Maybe you can tell me something that you found interesting about him that I couldn't.

That being said, I'm enjoying the book so far. I really like the writing choices here as I feel the author put careful intent to some descriptions that make the social commentary rich.

TL;DR: I don't know how to feel about the main character in Tender is the Flesh, to the point where I'm not very invested in his character arc. If anyone else has a different opinion, please feel free to share.


K ˖⁺‧₊˚♡˚₊‧⁺˖ I came here to just say I feel the same way. I felt like I was confused from the beginning. He seemed distant, reserved and disconnected from the reality of the world. I think you really will gather your real opinion on him by the end of the book.


QueenSolomon Yeah, I thought about not DNF’ing this book for that reason, along with how much I like the writing. I’m glad I wasn’t alone in this haha


Jack So my reading of his character was that he is very much forcing himself to dissociate from his job. Like in the beginning it mentions him washing away memories, he only does his job to get money for his dads health care, he wants to confront the world and people he is around but forces himself to be quiet and just move on. This combined with the very mechanical, blunt, and almost apathetic style of writing created a character who may not like the world he is in but he’s forcing himself to do well and ignore the blatant and severe issues that he sees going on around him.
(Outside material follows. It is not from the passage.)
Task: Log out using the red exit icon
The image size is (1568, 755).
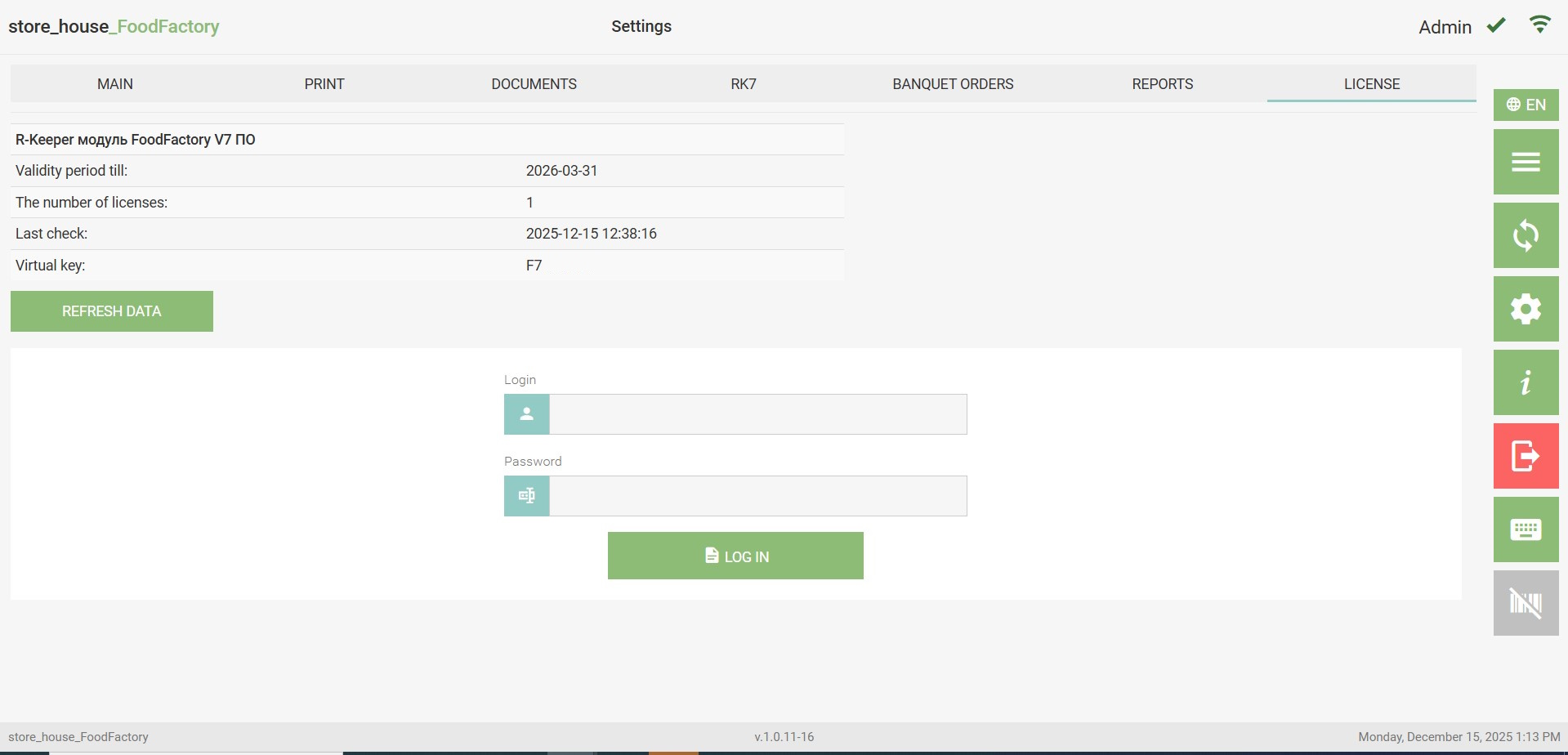Action: point(1526,456)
But that’s just how I read it.


QueenSolomon Wow that’s actually a great interpretation.


message 6: by Reader (last edited Jul 29, 2025 12:22PM) (new) - rated it 5 stars

Reader Jack wrote: "So my reading of his character was that he is very much forcing himself to dissociate from his job. Like in the beginning it mentions him washing away memories, he only does his job to get money fo..."
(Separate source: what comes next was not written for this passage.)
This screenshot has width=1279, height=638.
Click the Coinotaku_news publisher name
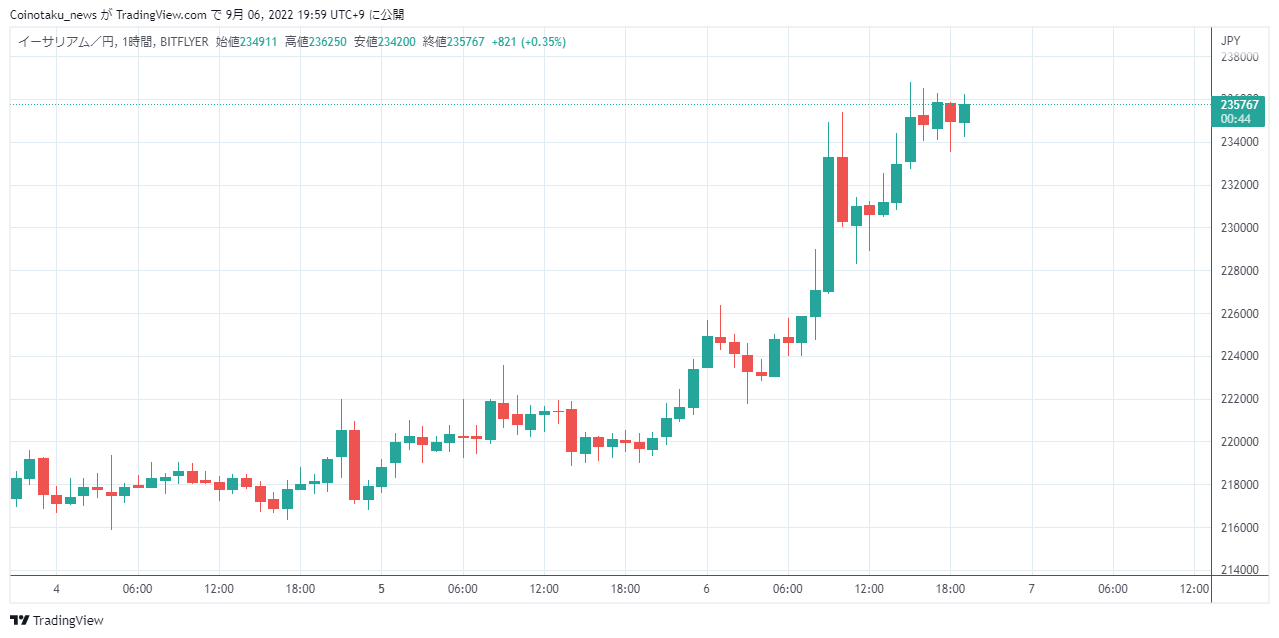coord(53,15)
I read him the same way, to me it seemed that once upon a time he was actually probably a great guy, good morals.. until the world got jacked up, his baby dies and his father is following in suit. this all combined broke him. when we start reading him, he is already broken with not much left of his original self.


Brodee Wright Marcos isn’t merely “unlikeable”; he’s a study in self-anaesthetised nihilism. From the first chapter he drifts through a world that has normalised cannibalism with the same glassy detachment the narrative eventually elicits in us. The more he handles living “head” stock, the less he reacts—exactly the psychic numbing the book inflicts on the reader.

Why we struggle to invest in him:
1. Shared desensitisation
Marcos processes horror as routine paperwork; after a hundred pages, so do we. His flat affect echoes our own dulled response, turning him into an uncomfortable reflection.
2. Moral disengagement on display
He parrots the industry’s euphemisms—“special meat,” “processing plant”—while insisting he’s still “different.” We recognise the mental gymnastics because we’re performing them too just to keep reading.
3. Nihilism that invites self-projection
Marcos believes nothing can change, so he stops trying. When we spot that seed of resignation in ourselves—Would I really resist if this were normal?—our empathy curdles into dislike.
4. The “worst elements” effect
Fiction usually offers either admiration or condemnation; here it offers a mirror. Seeing our own capacity for passive complicity makes Marcos hard to enjoy, yet impossible to dismiss.

By the end, our distaste for him is tangled with self-reproach: we don’t just dislike Marcos—we dislike recognising how easily we could become him.